Does this House look like a Workplace?
By Jonathan Turney
On the face of it, not much happens in Downhead Park. The streets are quiet and the place gives you the impression that no one is home.
However, behind the quiet facades, there is a hidden vitality created by virtual businesses and anonymous offices.Below, the websites and Head Quarters for Penny’s Therapies, SUYA African BarBQ and Ology Consulting.
Mapping Downhead Park’s home businesses reveals a camouflaged suburban business park.
Comparing Downhead Park MK with the Upper East Side NYC
How does Downhead Park compare with Manhattan’s “culture of congestion”? Mixed-use, diverse, the apogee of urban living…
There are actually interesting similarities between Downhead Park and the Upper East Side.
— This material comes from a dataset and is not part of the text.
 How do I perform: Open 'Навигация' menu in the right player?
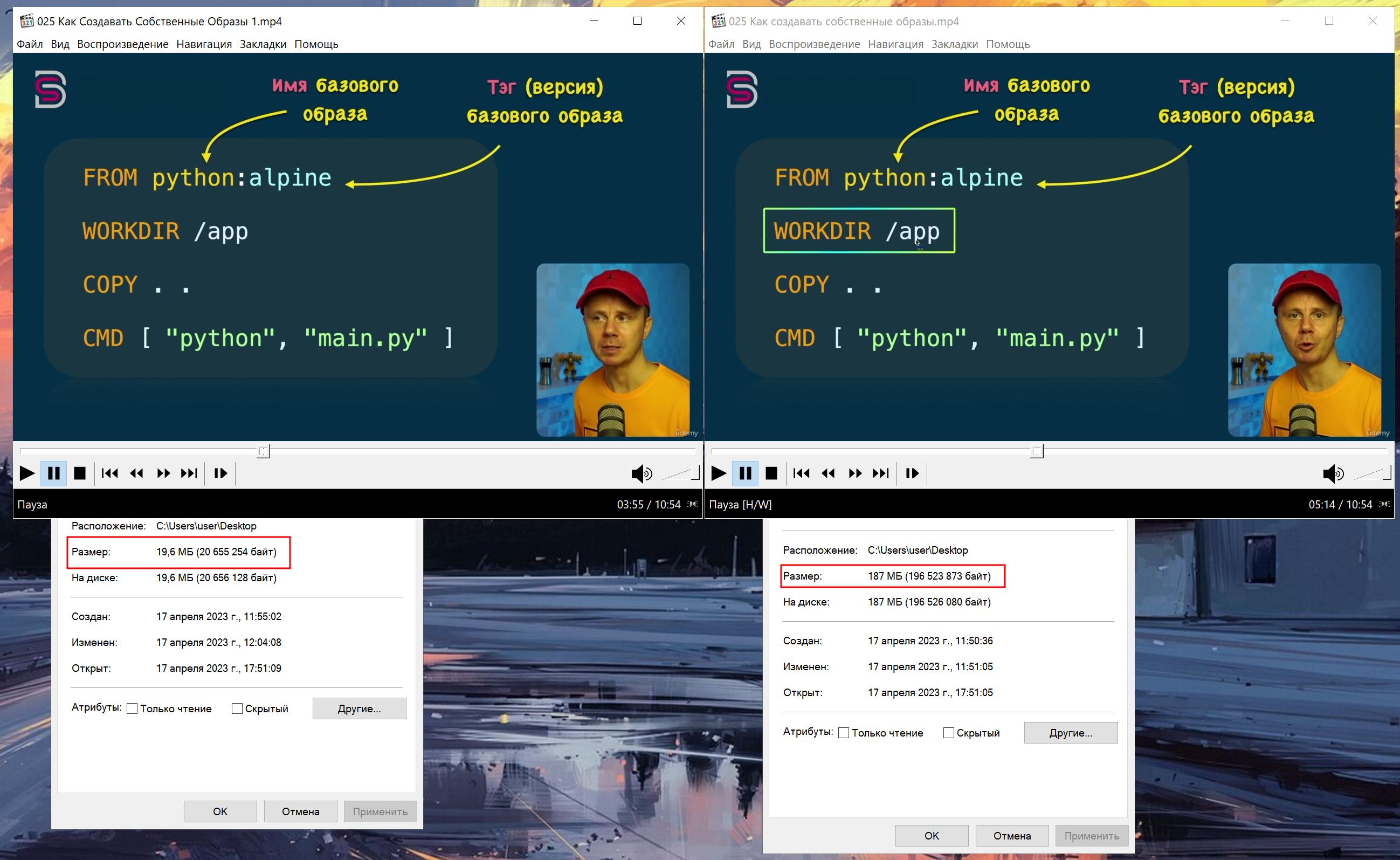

Residences subtly reveal themselves as businesses – in this case an art gallery.
And similar apartment facades hide diverse interiors.
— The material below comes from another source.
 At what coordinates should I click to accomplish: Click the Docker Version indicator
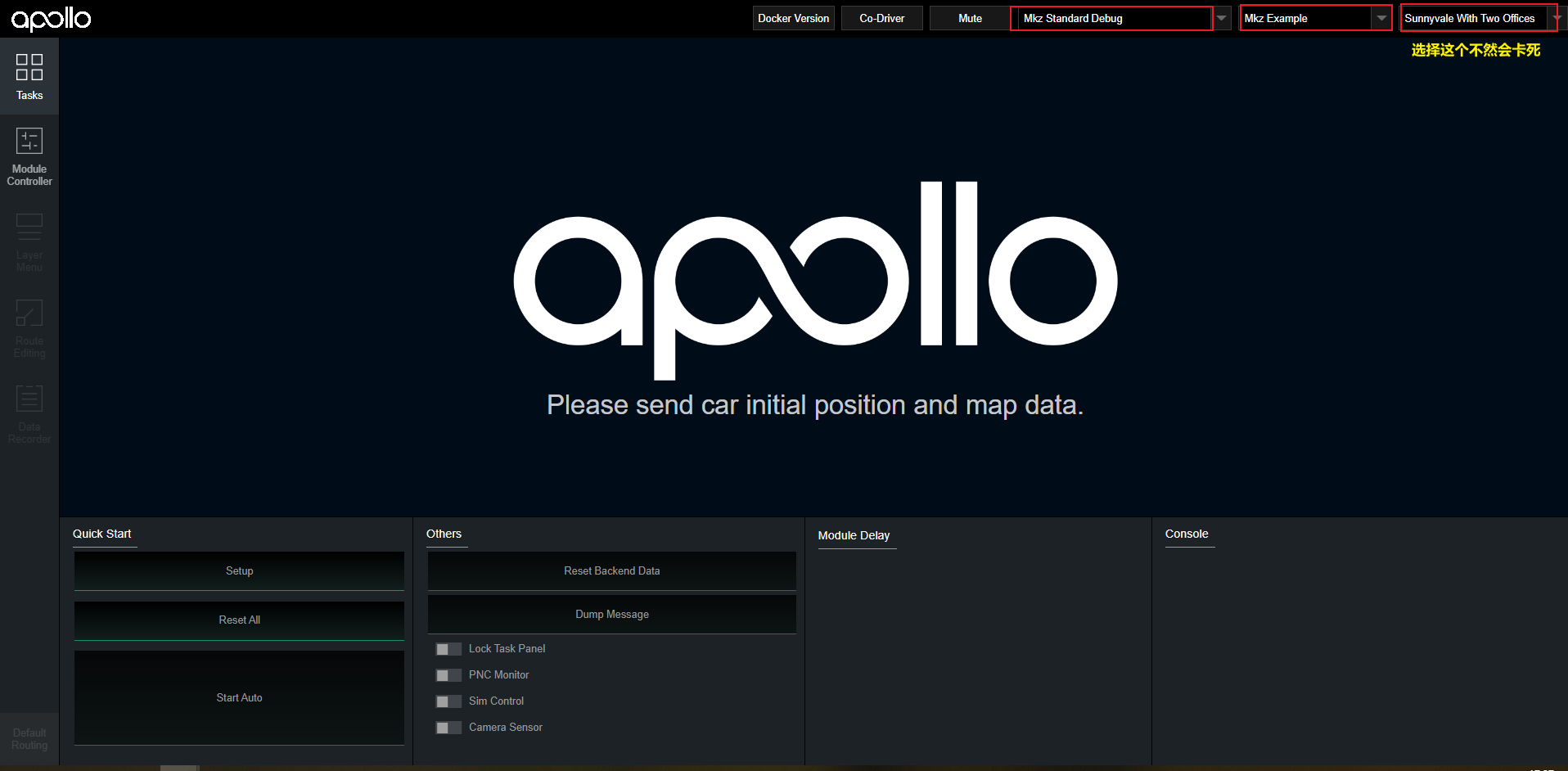point(792,17)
Downhead Park. De-Centralized Business District?
Increasing numbers of people work from home. In the midst of the credit crunch, many businesses will be looking at cutting costs, downsizing – moving the business to an existing property is an option.
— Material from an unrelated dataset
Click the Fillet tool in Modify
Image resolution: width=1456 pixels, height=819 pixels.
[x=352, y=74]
How would it affect our residential communities if the home-workers were more visible?
What would happen if planning rules were changed to allow any adaptations for business purposes?
How would our suburbs react to becoming new De-Centralized Business Districts (DCB’s)?
Here the house currently hiding SUYA African BarBQ is extended to provide a new public restaurant. How else might we enable people to extend their homes to make public value out of private speculation. Can we create a “mosaic of episodes” in amongst the calm of our suburban streets?